For my part, I liked the chance to explore more of Caroline’s mortal family. She’s interacted with Orson and Gabriel before, but with them the rest of the family was an incidental focus vs. one of the major topics of discussion that it was with Wes.
[GM’s 2021 edit: This scene was actually played out before the Story Two scenes which included Luke and Orson. So more Malveaux interaction by this point after all.]
Caroline’s done pretty well against Eight-Nine-Six. (As always, you’re free to investigate if you’re curious how they found out about Aimee so fast.) I’d been counting on Caroline getting into another fight with them, and while the numbers weren’t in her favor, I had outcomes in mind for either her victory or defeat. I wasn’t counting on Eight-Nine-Six getting their cars towed by NOPD instead. They sure weren’t.

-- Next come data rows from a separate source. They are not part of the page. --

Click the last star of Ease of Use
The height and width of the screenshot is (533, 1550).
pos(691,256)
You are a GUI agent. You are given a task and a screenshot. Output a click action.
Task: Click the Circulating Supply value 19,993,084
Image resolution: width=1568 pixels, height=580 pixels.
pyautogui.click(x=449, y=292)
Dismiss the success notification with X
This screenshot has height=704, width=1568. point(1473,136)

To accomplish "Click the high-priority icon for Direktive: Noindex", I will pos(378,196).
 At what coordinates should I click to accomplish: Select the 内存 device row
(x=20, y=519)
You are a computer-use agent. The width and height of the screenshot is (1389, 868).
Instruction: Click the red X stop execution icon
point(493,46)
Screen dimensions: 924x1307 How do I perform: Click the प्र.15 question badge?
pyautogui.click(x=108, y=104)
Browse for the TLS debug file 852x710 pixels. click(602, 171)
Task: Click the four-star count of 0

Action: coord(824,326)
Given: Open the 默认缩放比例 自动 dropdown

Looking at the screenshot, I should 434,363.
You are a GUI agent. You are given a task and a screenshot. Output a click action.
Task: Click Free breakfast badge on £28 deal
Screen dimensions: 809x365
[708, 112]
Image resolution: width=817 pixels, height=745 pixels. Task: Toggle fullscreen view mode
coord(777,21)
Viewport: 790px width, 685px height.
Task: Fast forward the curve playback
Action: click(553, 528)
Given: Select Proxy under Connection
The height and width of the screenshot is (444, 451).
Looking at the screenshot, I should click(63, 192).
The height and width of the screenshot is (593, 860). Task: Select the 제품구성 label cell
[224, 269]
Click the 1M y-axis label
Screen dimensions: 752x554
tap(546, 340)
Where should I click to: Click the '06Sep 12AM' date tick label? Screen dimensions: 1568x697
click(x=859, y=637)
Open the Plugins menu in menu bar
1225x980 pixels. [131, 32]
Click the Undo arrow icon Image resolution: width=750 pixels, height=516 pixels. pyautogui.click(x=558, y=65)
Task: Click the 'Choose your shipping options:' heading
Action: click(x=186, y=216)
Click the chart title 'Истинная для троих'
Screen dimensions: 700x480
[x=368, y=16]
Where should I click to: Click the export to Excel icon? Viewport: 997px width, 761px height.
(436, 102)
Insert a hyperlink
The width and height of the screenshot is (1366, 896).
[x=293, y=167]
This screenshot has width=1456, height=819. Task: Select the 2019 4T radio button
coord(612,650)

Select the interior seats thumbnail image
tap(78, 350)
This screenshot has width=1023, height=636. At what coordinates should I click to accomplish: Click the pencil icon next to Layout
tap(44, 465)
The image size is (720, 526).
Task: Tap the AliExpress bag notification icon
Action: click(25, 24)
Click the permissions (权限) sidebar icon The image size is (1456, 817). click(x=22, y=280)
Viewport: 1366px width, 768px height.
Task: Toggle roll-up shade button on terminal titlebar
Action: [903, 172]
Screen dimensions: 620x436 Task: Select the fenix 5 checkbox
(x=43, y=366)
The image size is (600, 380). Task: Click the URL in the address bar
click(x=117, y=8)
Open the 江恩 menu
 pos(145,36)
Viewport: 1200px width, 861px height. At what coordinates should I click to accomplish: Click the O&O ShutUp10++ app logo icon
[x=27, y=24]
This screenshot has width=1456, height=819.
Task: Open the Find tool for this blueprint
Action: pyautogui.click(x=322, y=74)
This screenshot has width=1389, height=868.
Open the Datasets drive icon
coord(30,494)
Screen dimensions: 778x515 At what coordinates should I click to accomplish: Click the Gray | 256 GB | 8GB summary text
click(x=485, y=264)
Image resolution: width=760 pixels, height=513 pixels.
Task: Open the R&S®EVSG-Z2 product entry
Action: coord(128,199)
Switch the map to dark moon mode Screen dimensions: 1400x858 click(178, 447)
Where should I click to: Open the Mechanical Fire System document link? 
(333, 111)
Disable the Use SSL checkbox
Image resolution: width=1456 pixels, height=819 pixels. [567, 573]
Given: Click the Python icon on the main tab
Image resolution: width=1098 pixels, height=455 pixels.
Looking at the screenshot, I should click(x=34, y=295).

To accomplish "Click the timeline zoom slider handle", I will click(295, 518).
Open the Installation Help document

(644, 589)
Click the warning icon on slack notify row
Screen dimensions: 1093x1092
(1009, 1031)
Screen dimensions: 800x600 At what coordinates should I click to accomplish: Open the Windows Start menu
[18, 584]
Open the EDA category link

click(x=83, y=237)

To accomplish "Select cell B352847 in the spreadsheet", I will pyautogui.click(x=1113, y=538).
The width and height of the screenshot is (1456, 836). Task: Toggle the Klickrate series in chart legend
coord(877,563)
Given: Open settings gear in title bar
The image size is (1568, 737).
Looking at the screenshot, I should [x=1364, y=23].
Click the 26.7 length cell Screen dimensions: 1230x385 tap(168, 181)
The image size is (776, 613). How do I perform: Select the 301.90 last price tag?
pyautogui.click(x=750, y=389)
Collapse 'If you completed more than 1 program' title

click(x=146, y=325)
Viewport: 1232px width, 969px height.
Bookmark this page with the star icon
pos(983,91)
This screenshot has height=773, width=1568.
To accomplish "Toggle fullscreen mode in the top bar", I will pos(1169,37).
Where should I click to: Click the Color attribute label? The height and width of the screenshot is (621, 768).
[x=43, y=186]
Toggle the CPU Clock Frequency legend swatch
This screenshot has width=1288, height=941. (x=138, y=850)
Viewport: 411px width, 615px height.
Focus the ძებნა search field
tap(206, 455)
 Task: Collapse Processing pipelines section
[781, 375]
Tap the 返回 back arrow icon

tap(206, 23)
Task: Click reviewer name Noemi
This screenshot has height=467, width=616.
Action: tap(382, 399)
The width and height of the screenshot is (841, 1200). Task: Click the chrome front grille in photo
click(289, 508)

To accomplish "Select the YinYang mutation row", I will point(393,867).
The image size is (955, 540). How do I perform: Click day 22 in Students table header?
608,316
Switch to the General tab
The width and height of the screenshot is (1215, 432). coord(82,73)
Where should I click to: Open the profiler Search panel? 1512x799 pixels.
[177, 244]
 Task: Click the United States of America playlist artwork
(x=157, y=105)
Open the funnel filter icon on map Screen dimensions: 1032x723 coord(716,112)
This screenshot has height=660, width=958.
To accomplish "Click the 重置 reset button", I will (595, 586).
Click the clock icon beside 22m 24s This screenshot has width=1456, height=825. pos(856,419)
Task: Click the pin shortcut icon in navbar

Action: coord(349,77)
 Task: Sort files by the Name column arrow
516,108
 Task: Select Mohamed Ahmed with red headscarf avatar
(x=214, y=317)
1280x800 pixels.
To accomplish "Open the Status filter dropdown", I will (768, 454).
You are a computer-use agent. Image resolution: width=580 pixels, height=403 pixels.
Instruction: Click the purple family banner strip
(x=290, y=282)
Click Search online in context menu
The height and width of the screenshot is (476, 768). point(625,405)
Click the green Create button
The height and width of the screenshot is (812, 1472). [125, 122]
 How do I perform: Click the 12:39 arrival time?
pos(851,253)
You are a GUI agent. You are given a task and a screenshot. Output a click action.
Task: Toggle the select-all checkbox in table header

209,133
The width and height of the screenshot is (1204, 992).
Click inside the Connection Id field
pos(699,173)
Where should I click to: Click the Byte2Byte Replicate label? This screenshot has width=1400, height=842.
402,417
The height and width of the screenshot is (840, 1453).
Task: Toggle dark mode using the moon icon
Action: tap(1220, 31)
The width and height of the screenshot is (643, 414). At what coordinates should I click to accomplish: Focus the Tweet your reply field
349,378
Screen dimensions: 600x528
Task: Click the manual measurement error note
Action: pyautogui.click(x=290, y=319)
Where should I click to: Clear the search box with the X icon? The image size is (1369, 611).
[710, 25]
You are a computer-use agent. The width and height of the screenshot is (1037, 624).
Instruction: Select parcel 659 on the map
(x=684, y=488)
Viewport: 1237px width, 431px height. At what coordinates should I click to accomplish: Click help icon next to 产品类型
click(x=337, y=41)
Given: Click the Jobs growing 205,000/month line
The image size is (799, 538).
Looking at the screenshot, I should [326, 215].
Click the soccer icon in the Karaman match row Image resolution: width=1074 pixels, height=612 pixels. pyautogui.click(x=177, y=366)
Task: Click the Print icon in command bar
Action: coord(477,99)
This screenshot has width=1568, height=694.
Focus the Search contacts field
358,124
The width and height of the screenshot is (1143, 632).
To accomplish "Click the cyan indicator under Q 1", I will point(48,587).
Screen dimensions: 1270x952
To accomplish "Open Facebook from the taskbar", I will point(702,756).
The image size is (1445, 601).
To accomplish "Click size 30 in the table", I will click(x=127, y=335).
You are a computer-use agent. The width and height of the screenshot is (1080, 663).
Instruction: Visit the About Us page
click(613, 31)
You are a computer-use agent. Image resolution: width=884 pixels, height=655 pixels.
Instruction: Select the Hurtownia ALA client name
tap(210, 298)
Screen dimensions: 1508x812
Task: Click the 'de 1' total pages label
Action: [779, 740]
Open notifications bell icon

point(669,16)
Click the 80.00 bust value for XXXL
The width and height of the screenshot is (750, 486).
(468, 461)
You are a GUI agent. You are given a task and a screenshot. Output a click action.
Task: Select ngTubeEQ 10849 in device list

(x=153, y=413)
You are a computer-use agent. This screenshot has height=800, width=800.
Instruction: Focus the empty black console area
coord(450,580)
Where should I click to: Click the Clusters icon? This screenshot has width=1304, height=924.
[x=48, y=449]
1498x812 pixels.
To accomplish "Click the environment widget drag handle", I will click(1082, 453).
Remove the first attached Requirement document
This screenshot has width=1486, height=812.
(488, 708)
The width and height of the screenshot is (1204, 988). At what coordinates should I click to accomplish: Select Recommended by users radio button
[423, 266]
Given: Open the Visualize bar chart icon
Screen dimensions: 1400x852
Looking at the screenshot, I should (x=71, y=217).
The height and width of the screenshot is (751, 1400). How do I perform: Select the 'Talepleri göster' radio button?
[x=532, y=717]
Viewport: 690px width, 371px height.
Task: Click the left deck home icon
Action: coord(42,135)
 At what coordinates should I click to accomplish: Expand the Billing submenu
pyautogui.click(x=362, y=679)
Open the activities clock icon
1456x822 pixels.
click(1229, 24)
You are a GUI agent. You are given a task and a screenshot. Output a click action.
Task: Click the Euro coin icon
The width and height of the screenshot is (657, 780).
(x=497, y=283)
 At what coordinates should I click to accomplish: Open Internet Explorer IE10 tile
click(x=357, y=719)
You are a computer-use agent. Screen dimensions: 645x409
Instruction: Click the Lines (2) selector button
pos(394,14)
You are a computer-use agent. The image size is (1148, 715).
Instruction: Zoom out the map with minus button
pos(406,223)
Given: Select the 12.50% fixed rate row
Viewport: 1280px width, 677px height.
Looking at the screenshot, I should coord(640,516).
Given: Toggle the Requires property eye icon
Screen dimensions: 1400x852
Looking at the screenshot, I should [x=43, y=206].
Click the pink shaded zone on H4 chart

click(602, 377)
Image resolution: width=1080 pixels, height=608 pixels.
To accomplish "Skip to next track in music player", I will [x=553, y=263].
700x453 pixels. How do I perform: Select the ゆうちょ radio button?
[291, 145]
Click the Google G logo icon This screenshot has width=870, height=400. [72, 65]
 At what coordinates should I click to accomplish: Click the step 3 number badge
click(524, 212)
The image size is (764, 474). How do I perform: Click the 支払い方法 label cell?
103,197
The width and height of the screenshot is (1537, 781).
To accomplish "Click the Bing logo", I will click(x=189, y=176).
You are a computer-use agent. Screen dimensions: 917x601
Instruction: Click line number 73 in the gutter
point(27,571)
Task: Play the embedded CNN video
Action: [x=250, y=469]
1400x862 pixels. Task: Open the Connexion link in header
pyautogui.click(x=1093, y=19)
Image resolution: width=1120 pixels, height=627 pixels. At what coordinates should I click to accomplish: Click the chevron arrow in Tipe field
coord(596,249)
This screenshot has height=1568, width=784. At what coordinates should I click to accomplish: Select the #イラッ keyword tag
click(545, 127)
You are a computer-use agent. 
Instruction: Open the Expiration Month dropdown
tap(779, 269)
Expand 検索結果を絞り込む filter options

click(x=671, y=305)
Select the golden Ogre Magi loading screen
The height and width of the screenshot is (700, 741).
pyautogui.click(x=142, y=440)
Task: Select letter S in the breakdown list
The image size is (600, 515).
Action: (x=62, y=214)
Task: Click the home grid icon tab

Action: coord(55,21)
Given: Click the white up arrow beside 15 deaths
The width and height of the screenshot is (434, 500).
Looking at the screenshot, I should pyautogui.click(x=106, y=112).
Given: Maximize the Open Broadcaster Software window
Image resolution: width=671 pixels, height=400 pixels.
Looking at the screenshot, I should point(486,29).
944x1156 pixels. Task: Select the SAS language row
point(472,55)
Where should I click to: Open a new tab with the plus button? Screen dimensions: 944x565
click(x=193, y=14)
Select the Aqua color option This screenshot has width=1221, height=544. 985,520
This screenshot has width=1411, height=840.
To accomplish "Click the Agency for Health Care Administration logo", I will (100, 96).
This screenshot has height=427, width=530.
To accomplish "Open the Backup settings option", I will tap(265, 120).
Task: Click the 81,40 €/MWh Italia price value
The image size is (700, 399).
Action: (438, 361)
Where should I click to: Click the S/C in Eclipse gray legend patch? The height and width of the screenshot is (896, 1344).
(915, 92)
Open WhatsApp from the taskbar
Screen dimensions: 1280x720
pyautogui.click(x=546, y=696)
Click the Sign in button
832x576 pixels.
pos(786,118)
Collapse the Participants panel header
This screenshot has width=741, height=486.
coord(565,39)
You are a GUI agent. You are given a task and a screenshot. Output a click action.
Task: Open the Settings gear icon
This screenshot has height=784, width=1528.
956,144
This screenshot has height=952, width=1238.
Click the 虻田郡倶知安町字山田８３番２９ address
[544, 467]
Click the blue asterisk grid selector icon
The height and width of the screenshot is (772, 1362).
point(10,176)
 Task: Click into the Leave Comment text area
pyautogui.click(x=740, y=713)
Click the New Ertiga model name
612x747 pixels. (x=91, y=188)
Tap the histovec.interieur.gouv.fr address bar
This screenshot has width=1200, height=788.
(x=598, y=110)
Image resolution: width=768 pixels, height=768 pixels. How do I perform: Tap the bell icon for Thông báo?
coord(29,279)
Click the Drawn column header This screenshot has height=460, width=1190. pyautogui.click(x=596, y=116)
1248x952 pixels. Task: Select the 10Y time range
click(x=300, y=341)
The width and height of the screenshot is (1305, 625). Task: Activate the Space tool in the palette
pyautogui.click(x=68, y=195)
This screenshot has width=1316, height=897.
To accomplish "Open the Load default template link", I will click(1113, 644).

Beyond being an example of how neonates fight (ie, right alongside their mortal puppets vs. pulling strings from a corporate boardroom), it was also a good example of how Kindred fight in general. Vampire vs. vampire warehouse brawls have their place, but indirect fighting through mortal pawns and intermediaries is more common—and why the city’s three-way cold war has persisted for as long as it has. When PCs do blunt things like blowing up warehouses or physically attacking rivals that usually begets blunt responses, so to a significant (though not total) extent, player choices determine how subtle vs. overt the game’s inter-Kindred conflicts are.
I’m pleased to see Caroline being proactive and plotting how to rip off her foes vs. agreeing to the pay-off. I expected little less.
She’s very much been kept out of the loop. You can bet her handlers knew that Rene used to be a hound, or that his sire was the old sheriff.
Terror tactics could be something to ask your new krewe-mates, or a friendlier Mentor Malveaux (at this point, he’s still 0 dots, though further acts of piety/competence could impress him). Or even Autumn, whose previous job was maintaining the Masquerade.
Jack Feedback Repost
Caroline is one of my all-time favourite characters I have seen in play to this day. I always enjoy seeing her interactions with Lou. I always enjoy seeing her interactions with Calder’s dank world at large. I have to admit that meta-wise I wanted to help Caroline out through Annabelle; unfortunately, In-Character I was left with my hands tied behind my back as I couldn’t justify Annabelle wanting to meet with Caroline or any vampire for that matter with her bruises still healing. I even came up with a convoluted plan with Calder for a Dominated body-double to meet with Caroline instead and talk to her through cameras, microphones, and an earpiece. I know as a player that Caroline wouldn’t do anything untoward to Annabelle for any petty reason, but Annabelle as a character was absolutely terrified of the possibility considering her recent treatment. I even had it planned that the Storyville Krewe would be on hand not to be introduced to Caroline, but in case Caroline got too aggressive she’d be able to call in owed debts to escort her out of the premises / Rocco’s domain if push came to shove.
[GM’s 2021 edit: said bruises happen to Annabelle in Story Five, but were played out in real life before Story Four.]